Data Archiver

Topic Contents [Hide]Topic Contents [Show]
  1. Database
    1. Filters
  2. Operations
    1. Create Archive for Routines
    2. Remove Routines from Database
    3. Create Archive for Subroutines
    4. Create Archive for Samples
    5. Remove Samples from Database
  3. Sample Archive Method
    1. Expired Samples
    2. Before Date
    3. Excess Samples
    4. All Samples
  4. Archive Folder
    1. Archived Files
  5. Performance Tuning

Data Archiver is an application which may be used to remove and archive data from the Database. This includes Routines, Subroutines, Alignments, nominal information (i.e. characteristics, limits, process baselines, etc.), and samples. All Data Archiver functionality is controlled within a single User Interface.

Performance Browse All Samples Excess Before Expired Samples Subroutines Routines Filters Database

Data can simply be archived (a blueprint of the data saved to a file which may be preserved as a record while the data remains in the Database, or it may be archived AND removed from the Database. Data may also be removed from the Database without storing an archive of that data.

Routines, Subroutines, or Samples may be removed from the Database without Archiving any data using the Remove __ from Database option. Be aware that when ONLY the Remove option is selected, the data will be removed from the Database WITHOUT storing an archived copy of that data. There is NO UNDO operation.

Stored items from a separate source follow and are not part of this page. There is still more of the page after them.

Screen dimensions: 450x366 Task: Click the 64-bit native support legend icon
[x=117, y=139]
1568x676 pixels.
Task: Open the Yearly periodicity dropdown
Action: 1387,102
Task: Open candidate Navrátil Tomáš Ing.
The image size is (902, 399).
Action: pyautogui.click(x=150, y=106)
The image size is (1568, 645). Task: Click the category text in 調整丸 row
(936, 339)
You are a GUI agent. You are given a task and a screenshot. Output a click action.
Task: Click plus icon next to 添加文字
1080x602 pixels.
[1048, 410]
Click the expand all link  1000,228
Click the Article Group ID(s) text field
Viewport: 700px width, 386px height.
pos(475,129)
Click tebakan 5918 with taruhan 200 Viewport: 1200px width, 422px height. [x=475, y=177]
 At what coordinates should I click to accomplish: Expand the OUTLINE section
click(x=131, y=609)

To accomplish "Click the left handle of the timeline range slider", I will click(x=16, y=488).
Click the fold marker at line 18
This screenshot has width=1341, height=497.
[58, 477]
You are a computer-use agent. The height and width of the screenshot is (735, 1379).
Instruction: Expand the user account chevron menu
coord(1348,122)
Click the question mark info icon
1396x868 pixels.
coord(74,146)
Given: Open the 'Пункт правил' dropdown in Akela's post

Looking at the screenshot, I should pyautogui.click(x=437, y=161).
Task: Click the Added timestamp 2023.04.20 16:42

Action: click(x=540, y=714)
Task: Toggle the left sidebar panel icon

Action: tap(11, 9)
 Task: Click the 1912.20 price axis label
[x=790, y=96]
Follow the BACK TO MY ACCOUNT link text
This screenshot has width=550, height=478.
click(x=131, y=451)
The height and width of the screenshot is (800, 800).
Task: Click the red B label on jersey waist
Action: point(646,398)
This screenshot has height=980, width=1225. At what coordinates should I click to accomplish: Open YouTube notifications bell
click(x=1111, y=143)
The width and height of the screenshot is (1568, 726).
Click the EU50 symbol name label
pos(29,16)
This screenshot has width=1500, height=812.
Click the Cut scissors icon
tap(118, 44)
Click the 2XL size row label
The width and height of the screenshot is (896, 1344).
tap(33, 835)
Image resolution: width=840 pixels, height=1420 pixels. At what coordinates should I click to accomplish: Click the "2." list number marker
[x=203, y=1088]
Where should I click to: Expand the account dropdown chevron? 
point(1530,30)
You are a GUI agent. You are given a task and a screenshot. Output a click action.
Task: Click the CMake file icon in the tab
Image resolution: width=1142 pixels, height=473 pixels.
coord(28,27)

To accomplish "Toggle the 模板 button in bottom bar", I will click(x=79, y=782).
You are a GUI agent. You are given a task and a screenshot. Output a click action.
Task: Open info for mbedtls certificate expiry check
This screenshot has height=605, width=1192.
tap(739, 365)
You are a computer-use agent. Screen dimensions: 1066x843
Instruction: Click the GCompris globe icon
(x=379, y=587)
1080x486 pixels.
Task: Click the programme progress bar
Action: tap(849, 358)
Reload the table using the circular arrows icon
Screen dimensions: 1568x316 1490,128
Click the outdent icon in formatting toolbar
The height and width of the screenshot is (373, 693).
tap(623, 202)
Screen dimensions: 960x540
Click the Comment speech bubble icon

Once the data has been removed, it will no longer exist in the Database. However, the archived files (.4ml) may be accessed using the DataArchiver Restore.4jr file supplied in order to be read back into the Database. Once data has been archived and restored to the Database, an Archive association will flag that data so that, if DataArchiver is run a second time, it will not remove any data flagged with that association. Such data must be removed manually.

Database

The Database menu lists the DataSources which are currently available. This list is obtained from the CM4D.4ds file. Refer to the CM4D Help Documentation for more information on the Cm4d.4ds file.

Filters

The Database selected for archiving may be further defined using Routine filters defined in the Database. Select a Managed DataSource from the menu and then click the Filters button to open the Routine Filters dialog.

Operations

Data Archiver will use one of six options to determine what data will be archived and/or removed from the Database.

Create Archive for Routines

To archive the routines from the selected Database, enable the Create Archive for Routines check box. Archived Routine data will include any nominal and sample information contained within the selected routine. For instance, you may wish to archive samples while retaining a "snapshot" of the nominal information that goes with the actuals. You would then archive the Routines along with your samples, but do not select the "Remove" option.

Remove Routines from Database

To remove the Routines completely from the Database, select the Remove Routines from Database check box.

Routines, Subroutines, or Samples may be removed from the Database without Archiving any data using the Remove __ from Database option. Be aware that when ONLY the Remove option is selected, the data will be removed from the Database WITHOUT storing an archived copy of that data. There is NO UNDO operation.

Create Archive for Subroutines

To archive Subroutines from the selected Database, enable the Create Archive for Subroutines check box. Archived Subroutine data will include any Routines, alignments and nominal data assigned to the selected Subroutine.

Create Archive for Samples

To archive Samples from the selected Database, enable the Create Archive for Samples check box.

Remove Samples from Database

To remove Samples completely from the Database, select the Remove Samples from Database check box.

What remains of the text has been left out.